FAI vows to do whatever it takes to get State funding back

The Football Association of Ireland has said it will make whatever changes to its board demanded in order to have its State funding reinstated.

FAI vows to do whatever it takes to get State funding back

The Football Association of Ireland has said it will make whatever changes to its board demanded in order to have its State funding reinstated.

FAI president Donal Conway made the statement during a marathon eight-hour hearing of the joint Oireachtas sport committee relating to the undisclosed €100,000 loan from ex-CEO John Delaney to the organisation.

During lengthy, testy, and sometimes farcical hearings, the FAI delegation was branded “a disgrace” and accused of acting like “a cartel” by angry committee members, particularly over Mr Delaney’s refusal to answer questions on the loan.

“On legal advice, I am precluded from making any further comments at this hearing in relation to the finances of the association or my former role as CEO, or on the €100,000 payment, either directly or indirectly,” Mr Delaney said.

But Mr Conway said should board changes be required then they will happen in order to see State funding restored.

Mr Conway said:

We will not jeopardise Sport Council funding, so we will take whatever actions we have to take.

In a key development, the board of the Football Association of Ireland was not told for almost two years of the €100,000 interest-free loan from Mr Delaney in April 2017.

TDs and senators were told an immediate cashflow issue arose which needed to be resolved immediately.

“As the matter was pressing and we only had a few hours to resolve the potential issues that would arise if the bank overdraft limit was exceeded, as a precautionary measure and to assist the FAI, I wrote a cheque for €100,000 from my personal account to the FAI,” Mr Delaney said.

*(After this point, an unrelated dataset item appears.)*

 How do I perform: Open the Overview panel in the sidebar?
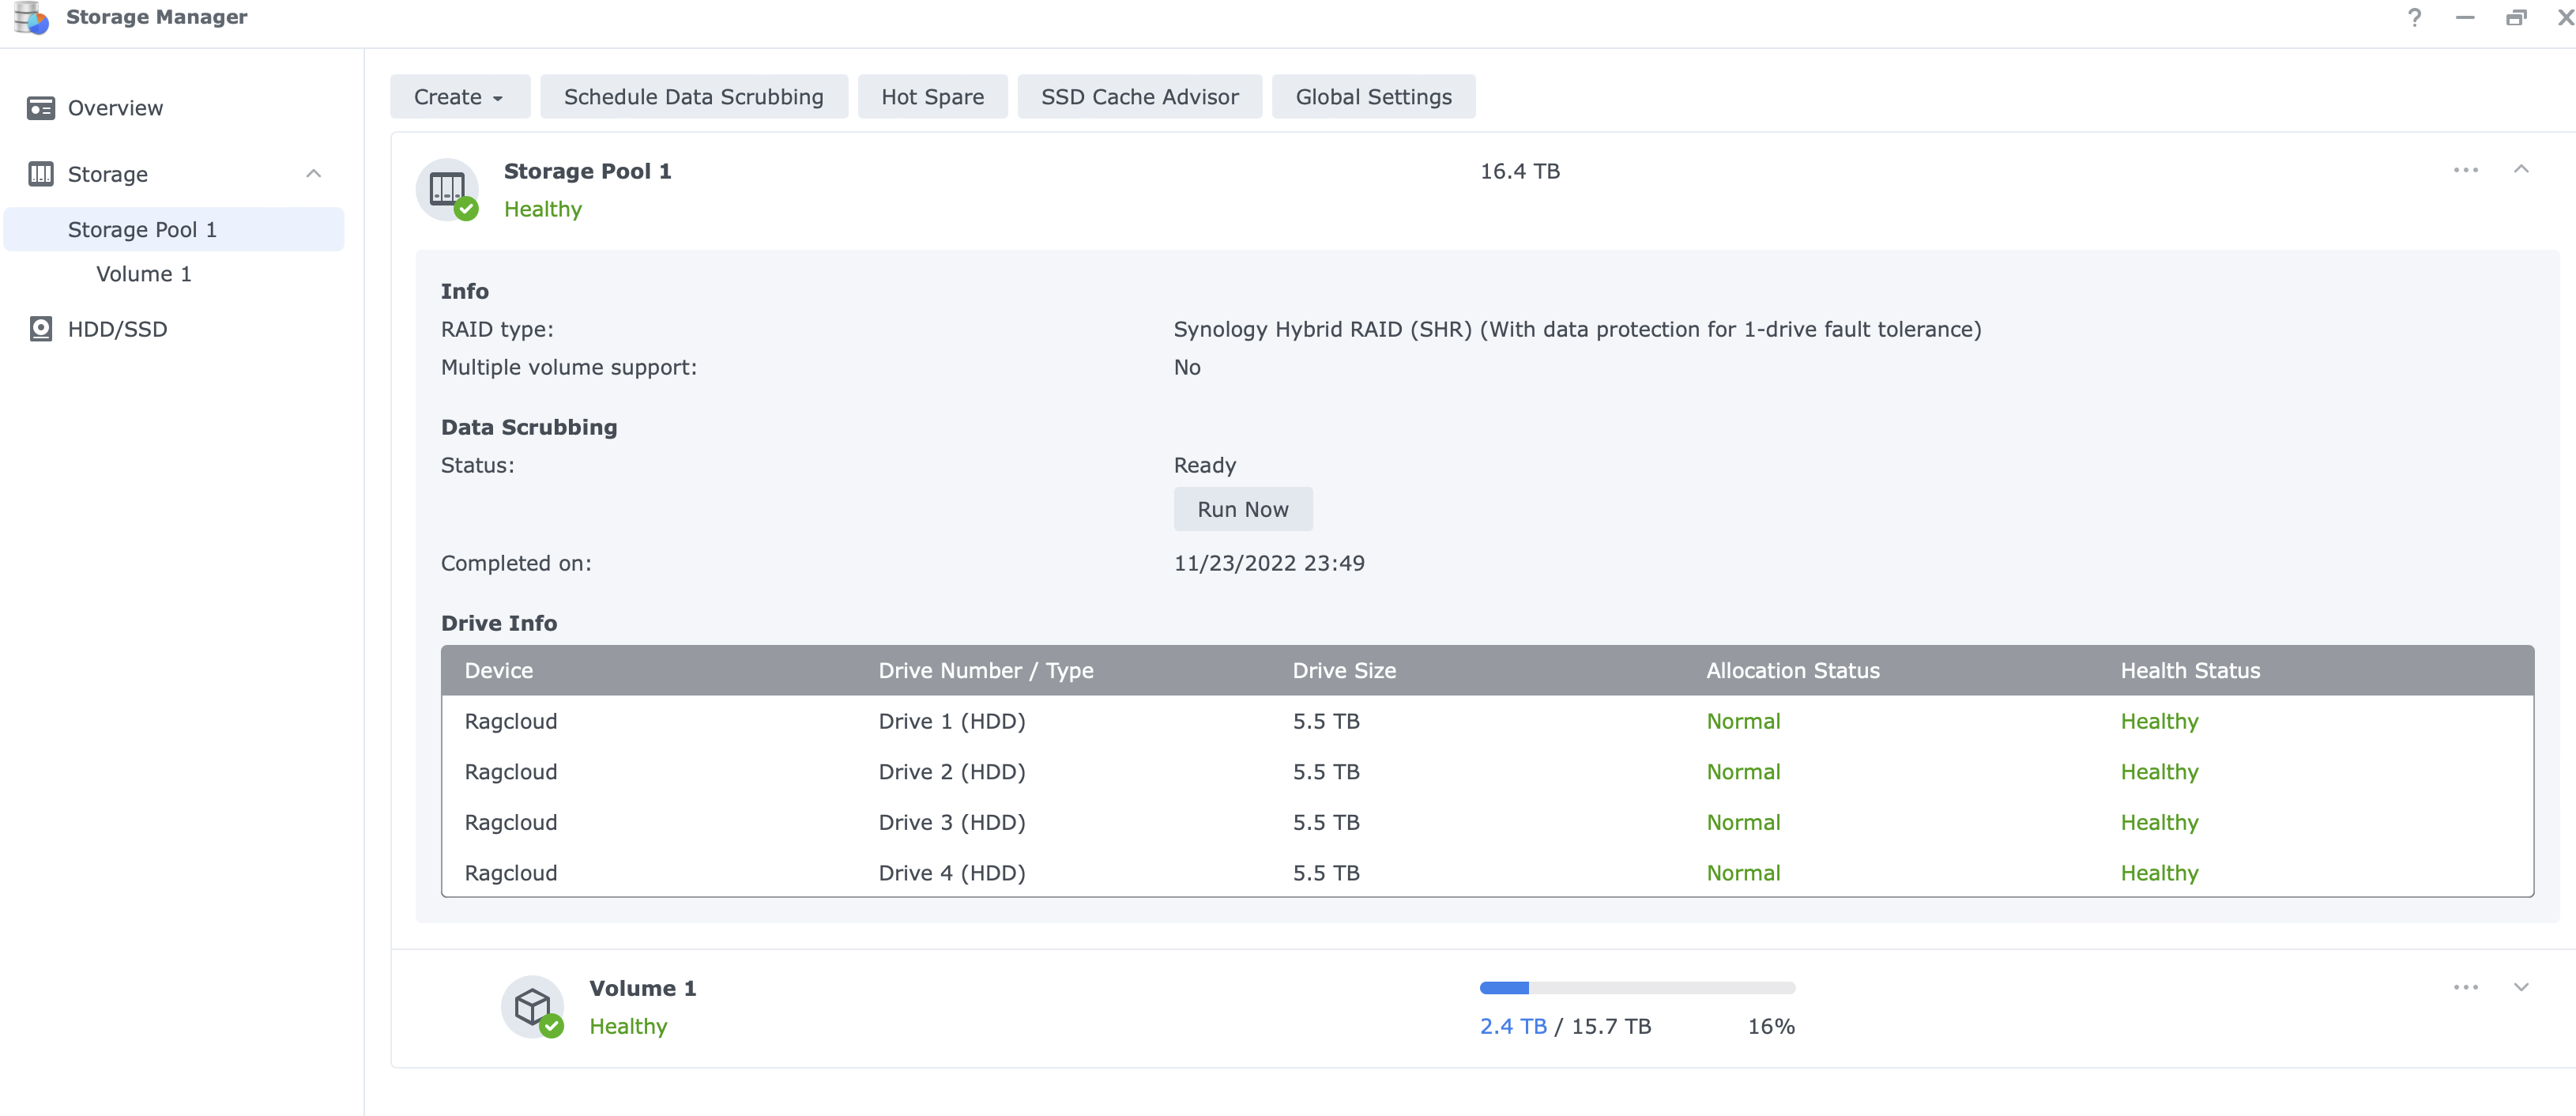click(114, 108)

An internal three-person finance committee which included Mr Delaney discussed the fact that cheques issued by the FAI — were they to be presented for cashing — could cause the organisation to exhaust its funds, including its €1.5m overdraft facility with Bank of Ireland.

However, the matter was not brought to the full board nor recorded in the 2017 annual accounts, a matter that is now under investigation by the Office of the Director of Corporate Enforcement.

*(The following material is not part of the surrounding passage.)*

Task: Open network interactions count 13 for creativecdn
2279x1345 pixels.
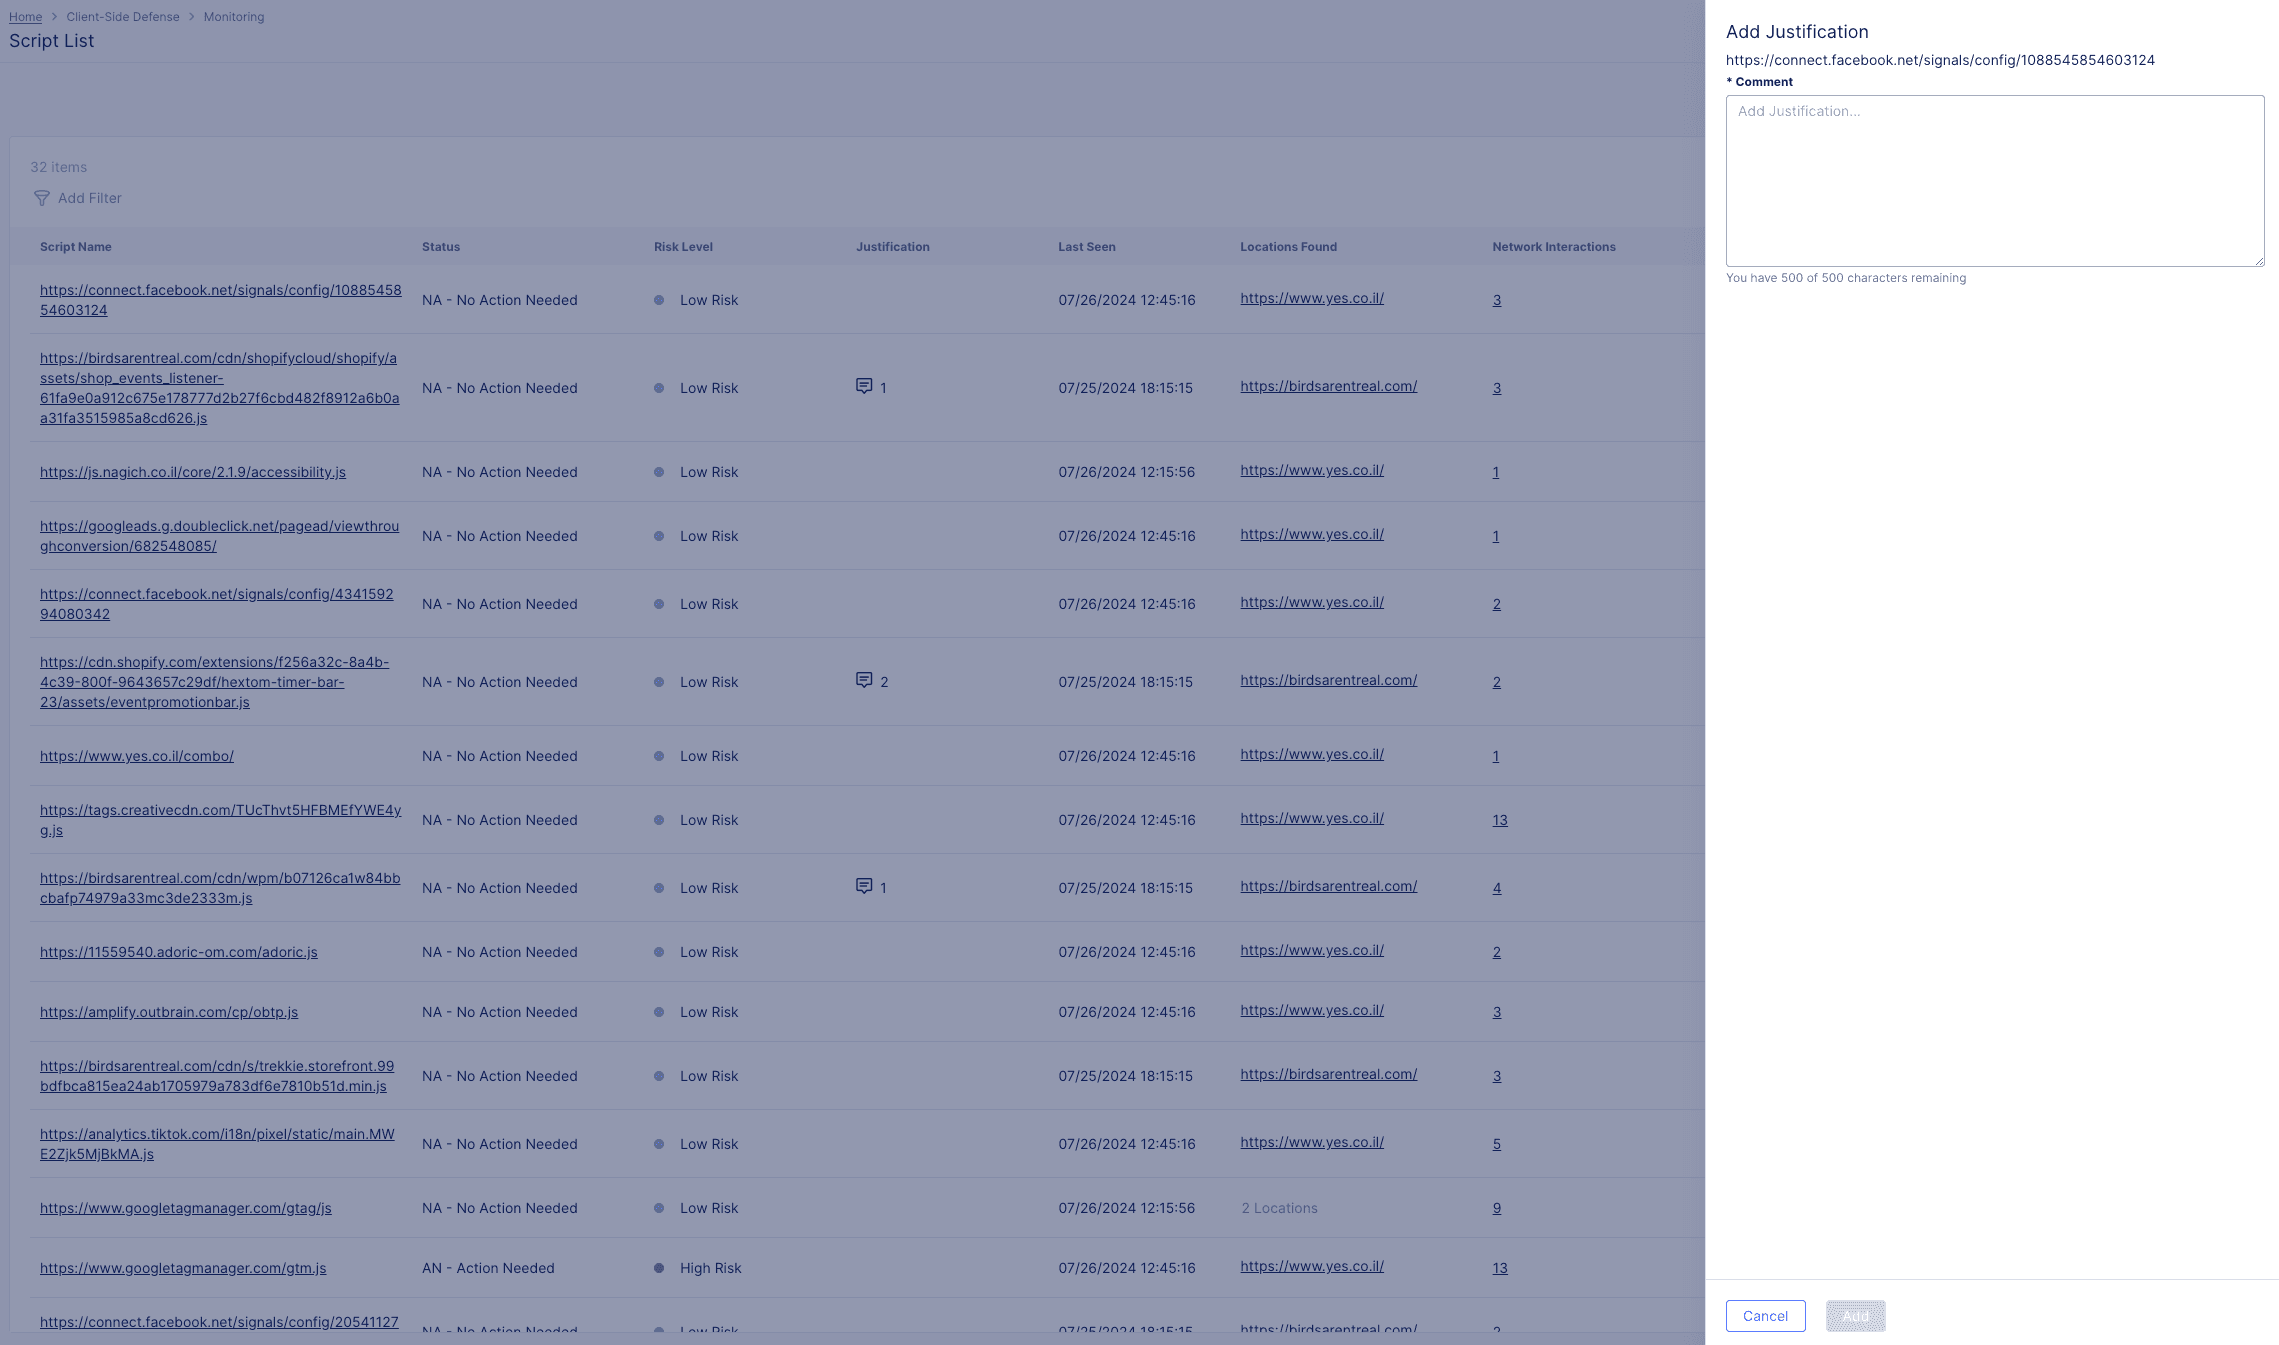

Mr Conway confirmed to committee members that the matter of the €100,000 loan was only disclosed to the board in early March 2019, when queries from The Sunday Times about it were received.

FAI honorary treasurer Eddie Murray let it be known that he was less than happy to be kept in the dark about the loan, as the man who officially signs off on the organisation’s accounts.

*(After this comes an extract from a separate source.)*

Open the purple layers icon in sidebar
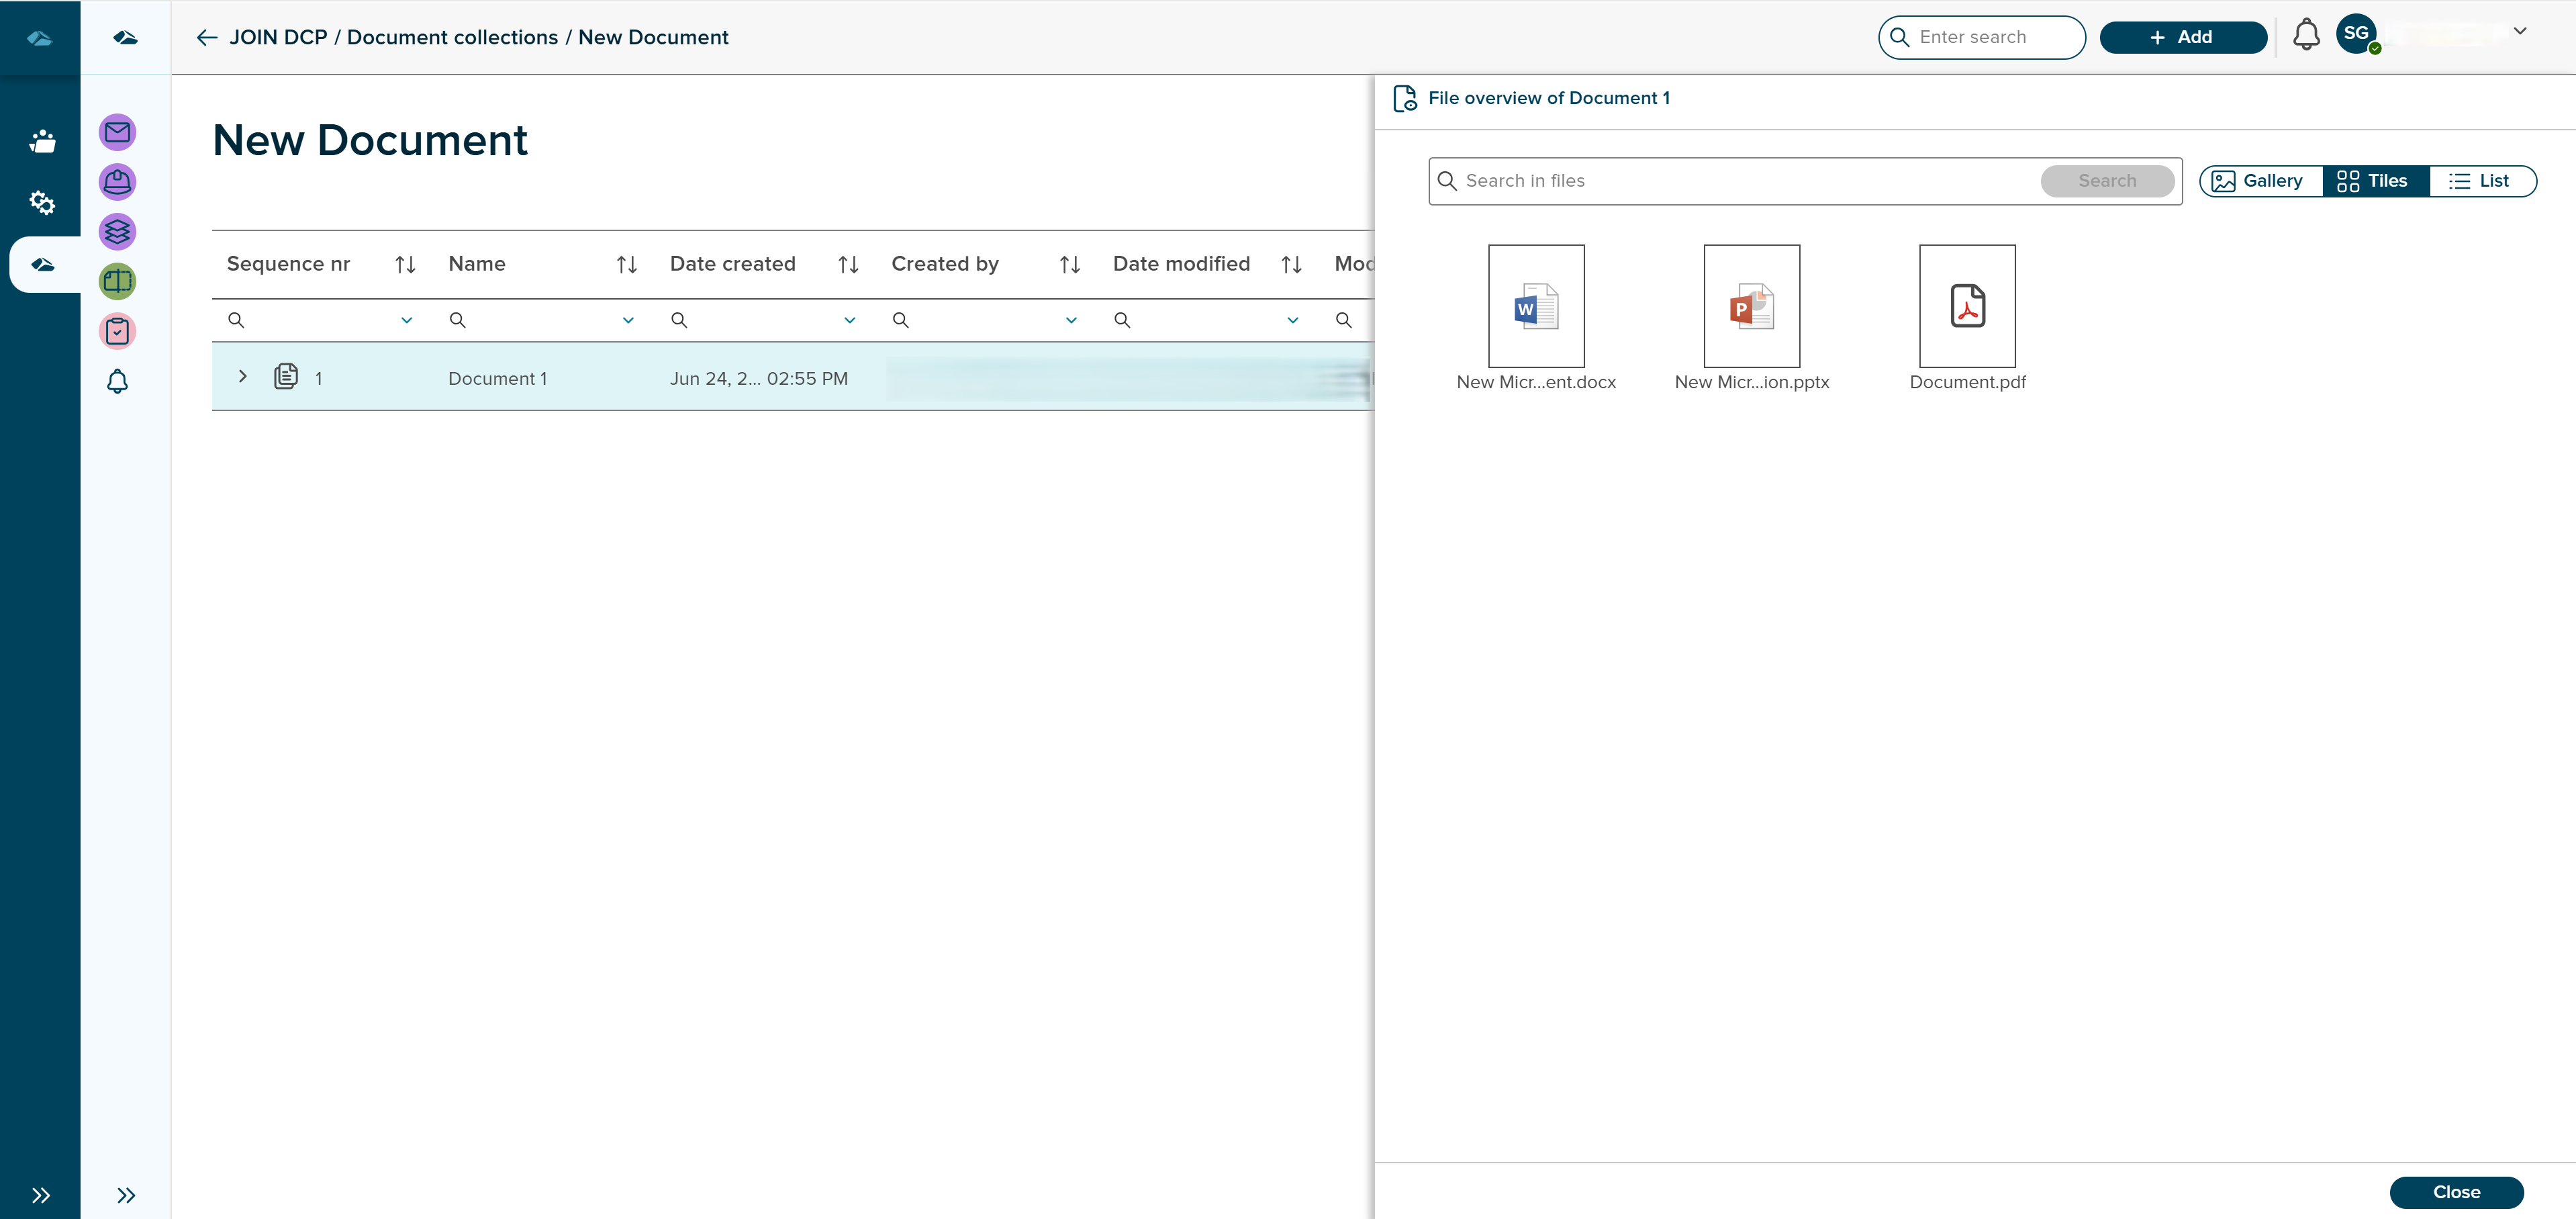point(117,231)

“I found it unsatisfactory to say the least,” he said.

It also emerged that a consultant’s report recommending Mr Delaney be appointed executive vice president of the FAI was only commissioned after media queries into a 2017 €100,000 loan from him to his employer were submitted.

Mr Conway confirmed under questioning that the commissioning of the Jonathan Hall report, which recommended the change of role for Mr Delaney, occurred after the first query from The Sunday Times in early March.

Members of the committee reacted angrily to the quality of the engagement with the FAI.

“To the public, it looks like the board is a cartel, you are closing rank and you are not being honest with the public,” said Fianna Fáil’s transport and sport spokesman Robert Troy.

Solidarity TD Ruth Coppinger hit out at the highly restricted hearing and the failure of the FAI to co-operate fully.

“I think today’s proceedings are going to reaffirm people’s cynicism about the political process and the FAI. You’ve given the most minimal answers. Mr Delaney is here physically but it’s Hamlet without the Prince. This has been very frustrating for a lot of people and changes have to be made,” she said.

Sinn Féin’s Imelda Munster said Mr Delaney “has behaved disgracefully, he furnished a statement but refused to answer any questions. It is farcical and a disgrace.”